Ironically, the new capital would not really have freed the republic from its past, however. Despite Pramoedya’s condemnation of the old colonial export of “Javanese with hoes,” transmigration seemed to have been integral to Semaun’s plans for the new capital. Even Semaun was unable to see how the new capital could flourish without the necessary transmigration and rapid industrialization that he envisaged in his “Manpower as Postulate in the Theory of Guided Economy.”
Palangkaraya is one of the few cities in Indonesia established for a specific purpose, much in the same way that Canberra and Ottawa were chosen. The site was originally known as the village of Pahandut. The new name came from the Dayak word “palangka,” meaning sacred place, and the Sanskrit “raya,” which means great. In the Sundanese tradition, the word palangka can also mean “throne” or “seat.”
Sukarno’s Palangkaraya may have been the great esoteric catalyst or the symbolic axe with which the president meant to cut Indonesia’s ‘karmic cycle.’ In the end, time ran out before Sukarno could do anything with the city.
Almost 60 years on, how practical would it be to relocate the capital to Central Kalimantan, a region whose infrastructure, both in terms of quantity and quality, is decades behind Jakarta’s?
Most of our officials and public servants in Jakarta reside in Java. Would they be expected to live permanently in Central Kalimantan? Or would most of the new capital’s residents be absentees used to flying back each weekend to Java — perhaps even tripping off to Malaysia for a holiday?

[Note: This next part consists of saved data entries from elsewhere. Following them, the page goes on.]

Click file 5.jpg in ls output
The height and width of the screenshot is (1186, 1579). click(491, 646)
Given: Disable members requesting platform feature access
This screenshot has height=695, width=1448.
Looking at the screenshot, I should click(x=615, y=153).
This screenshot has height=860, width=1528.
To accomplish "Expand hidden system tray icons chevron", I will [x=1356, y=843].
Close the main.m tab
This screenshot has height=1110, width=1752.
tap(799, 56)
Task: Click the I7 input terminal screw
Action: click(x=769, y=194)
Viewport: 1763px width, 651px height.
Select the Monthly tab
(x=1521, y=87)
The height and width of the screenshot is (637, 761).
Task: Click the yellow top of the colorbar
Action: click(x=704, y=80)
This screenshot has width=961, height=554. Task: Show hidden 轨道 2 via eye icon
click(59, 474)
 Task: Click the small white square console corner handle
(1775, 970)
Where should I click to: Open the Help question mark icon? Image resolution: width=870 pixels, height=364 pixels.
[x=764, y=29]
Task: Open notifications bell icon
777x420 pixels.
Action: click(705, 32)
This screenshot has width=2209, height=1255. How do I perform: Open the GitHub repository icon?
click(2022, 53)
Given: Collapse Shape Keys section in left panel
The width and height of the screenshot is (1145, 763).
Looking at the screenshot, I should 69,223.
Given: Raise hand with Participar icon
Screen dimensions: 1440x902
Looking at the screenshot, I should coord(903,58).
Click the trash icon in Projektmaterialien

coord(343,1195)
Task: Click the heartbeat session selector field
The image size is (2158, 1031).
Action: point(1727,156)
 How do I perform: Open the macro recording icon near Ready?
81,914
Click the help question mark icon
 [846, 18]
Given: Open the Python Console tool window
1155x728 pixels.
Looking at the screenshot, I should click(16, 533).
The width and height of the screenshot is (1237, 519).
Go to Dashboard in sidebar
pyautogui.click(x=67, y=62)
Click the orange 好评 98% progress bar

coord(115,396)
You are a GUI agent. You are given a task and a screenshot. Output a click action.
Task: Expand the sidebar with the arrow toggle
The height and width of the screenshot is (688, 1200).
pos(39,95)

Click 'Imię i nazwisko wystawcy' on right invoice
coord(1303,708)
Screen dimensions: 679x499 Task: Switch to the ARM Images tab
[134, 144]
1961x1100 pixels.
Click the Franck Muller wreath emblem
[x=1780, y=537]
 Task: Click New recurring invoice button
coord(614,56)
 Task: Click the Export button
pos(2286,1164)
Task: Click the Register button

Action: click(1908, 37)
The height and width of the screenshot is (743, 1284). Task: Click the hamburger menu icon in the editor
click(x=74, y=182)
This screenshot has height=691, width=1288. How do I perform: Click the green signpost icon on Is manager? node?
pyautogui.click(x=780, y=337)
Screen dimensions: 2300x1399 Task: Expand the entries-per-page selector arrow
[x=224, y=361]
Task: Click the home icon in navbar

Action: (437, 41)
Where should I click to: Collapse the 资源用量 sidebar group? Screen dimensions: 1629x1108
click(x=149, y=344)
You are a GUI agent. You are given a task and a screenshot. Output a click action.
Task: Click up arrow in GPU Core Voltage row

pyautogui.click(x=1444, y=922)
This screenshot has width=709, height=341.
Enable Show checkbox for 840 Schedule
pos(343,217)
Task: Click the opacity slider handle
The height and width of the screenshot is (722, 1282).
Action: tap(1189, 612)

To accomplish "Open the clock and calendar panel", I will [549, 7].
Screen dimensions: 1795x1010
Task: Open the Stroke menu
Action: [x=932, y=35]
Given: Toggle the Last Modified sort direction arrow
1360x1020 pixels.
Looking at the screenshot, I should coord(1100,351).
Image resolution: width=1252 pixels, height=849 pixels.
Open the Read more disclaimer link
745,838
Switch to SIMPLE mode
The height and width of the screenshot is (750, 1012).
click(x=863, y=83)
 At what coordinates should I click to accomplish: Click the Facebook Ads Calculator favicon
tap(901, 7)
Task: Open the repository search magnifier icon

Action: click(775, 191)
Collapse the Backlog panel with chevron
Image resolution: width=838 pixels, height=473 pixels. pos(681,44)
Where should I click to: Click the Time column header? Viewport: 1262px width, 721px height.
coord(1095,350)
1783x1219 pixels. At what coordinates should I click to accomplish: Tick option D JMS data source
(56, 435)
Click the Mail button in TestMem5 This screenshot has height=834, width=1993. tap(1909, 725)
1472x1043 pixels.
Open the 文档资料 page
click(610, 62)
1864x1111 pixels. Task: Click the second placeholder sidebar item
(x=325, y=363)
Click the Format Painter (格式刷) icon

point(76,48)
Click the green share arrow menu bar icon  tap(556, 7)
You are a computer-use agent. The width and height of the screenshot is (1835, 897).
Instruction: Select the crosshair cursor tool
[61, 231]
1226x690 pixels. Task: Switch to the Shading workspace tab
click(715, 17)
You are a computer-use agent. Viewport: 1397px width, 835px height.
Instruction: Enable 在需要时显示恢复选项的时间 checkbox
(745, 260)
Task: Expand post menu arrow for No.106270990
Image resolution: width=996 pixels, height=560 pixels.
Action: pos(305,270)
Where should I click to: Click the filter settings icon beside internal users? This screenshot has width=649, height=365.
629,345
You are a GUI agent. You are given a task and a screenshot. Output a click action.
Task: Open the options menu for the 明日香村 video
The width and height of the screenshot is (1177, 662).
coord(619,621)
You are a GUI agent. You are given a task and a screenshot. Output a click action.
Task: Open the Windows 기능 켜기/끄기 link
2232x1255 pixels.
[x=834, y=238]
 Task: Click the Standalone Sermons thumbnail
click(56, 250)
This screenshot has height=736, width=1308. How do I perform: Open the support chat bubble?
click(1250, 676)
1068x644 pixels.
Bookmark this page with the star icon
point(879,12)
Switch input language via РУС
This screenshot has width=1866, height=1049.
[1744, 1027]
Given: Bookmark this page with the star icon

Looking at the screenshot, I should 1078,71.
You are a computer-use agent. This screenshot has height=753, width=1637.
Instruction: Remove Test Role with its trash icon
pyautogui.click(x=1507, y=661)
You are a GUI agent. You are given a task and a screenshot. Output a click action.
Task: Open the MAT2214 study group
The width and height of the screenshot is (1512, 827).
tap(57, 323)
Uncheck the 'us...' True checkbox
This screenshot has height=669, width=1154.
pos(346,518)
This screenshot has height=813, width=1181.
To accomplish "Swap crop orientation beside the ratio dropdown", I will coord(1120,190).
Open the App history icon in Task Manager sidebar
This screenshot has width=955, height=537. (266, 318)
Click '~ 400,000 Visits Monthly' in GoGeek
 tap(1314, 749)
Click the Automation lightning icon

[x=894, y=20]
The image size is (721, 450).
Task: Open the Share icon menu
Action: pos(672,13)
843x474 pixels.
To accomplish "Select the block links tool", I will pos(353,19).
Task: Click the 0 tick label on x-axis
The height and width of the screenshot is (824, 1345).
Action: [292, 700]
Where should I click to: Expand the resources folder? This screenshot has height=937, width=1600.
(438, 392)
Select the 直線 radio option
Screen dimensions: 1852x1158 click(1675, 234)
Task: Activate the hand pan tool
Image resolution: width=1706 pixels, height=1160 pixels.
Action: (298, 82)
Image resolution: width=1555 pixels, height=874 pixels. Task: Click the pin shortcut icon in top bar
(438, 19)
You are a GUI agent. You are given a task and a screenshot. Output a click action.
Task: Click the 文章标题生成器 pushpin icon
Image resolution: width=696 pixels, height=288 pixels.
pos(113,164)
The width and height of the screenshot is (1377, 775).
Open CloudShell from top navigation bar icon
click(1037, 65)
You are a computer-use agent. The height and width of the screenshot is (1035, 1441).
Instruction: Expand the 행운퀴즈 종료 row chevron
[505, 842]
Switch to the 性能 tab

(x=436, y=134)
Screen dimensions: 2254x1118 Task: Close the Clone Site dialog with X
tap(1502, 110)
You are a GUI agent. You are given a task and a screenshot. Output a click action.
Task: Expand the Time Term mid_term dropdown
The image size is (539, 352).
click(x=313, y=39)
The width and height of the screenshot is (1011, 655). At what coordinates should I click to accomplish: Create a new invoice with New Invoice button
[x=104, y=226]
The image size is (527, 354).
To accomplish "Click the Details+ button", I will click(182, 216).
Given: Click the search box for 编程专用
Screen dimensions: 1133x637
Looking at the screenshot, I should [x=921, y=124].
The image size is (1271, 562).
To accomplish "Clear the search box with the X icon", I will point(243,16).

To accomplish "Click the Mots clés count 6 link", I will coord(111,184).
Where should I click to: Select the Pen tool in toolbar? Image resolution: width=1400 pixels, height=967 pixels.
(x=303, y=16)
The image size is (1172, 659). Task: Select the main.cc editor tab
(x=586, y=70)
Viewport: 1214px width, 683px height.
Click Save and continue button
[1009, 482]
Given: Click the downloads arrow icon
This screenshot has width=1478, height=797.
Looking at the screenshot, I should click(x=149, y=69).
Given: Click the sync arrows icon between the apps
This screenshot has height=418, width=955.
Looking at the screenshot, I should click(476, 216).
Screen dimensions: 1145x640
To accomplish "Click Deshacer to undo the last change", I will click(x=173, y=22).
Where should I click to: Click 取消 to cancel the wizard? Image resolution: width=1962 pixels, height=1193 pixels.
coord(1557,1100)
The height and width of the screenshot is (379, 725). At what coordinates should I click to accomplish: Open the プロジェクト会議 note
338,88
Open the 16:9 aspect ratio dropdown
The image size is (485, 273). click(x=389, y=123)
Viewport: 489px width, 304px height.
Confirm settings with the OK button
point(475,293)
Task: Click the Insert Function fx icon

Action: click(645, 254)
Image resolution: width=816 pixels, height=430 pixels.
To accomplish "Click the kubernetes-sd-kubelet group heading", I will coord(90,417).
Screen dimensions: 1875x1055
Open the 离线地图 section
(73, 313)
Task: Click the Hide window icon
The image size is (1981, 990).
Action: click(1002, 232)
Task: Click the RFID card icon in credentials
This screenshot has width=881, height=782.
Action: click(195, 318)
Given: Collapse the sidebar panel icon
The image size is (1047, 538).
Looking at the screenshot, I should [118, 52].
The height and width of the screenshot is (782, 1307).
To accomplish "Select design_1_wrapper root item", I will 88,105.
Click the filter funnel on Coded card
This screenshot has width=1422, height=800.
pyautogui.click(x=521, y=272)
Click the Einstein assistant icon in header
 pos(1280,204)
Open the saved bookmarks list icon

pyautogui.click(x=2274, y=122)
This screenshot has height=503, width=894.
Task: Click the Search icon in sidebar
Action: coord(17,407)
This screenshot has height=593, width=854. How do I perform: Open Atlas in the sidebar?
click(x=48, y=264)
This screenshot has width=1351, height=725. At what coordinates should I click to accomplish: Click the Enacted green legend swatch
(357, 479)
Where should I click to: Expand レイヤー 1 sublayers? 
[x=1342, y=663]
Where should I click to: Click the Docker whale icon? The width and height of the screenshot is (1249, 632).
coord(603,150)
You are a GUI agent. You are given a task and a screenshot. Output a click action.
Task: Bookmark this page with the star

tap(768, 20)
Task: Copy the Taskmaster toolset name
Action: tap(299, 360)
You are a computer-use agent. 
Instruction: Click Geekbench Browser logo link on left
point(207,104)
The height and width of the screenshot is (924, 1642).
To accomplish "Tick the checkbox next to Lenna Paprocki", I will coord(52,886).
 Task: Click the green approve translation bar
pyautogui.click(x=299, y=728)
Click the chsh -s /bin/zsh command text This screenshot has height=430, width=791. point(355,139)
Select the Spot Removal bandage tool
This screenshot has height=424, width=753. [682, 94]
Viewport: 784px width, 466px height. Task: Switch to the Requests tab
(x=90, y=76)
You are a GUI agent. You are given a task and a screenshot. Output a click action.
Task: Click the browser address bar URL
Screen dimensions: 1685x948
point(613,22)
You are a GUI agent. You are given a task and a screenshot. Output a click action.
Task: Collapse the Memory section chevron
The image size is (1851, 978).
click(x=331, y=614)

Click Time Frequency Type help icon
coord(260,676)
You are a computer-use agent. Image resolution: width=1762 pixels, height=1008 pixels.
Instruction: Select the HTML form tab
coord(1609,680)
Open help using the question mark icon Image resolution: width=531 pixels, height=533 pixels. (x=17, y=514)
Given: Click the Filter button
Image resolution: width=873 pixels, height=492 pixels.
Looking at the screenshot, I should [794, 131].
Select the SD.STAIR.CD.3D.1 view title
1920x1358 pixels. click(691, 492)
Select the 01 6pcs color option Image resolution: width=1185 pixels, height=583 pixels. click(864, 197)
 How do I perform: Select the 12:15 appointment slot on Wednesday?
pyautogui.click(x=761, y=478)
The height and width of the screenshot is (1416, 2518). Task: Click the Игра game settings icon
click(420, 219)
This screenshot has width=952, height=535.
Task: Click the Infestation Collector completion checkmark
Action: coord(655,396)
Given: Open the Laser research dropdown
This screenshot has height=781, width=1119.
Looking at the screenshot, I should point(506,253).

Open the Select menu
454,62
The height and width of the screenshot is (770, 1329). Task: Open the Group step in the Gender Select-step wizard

From a strategic point of view, is it wise to situate the capital city on an island shared with two other countries, Brunei and Malaysia? Furthermore, how could having a capital that is landlocked be in harmony with President Joko Widodo’s doctrine of “a maritime fulcrum”?
Given the role of political patronage in conducting business in Indonesia, would private companies be forced to relocate their headquarters to the new capital and re-create the traffic chaos that often characterizes Jakarta?
Whatever Indonesia’s decision is regarding the new capital initiative, let’s make sure that we don’t end up with more problems than we have now.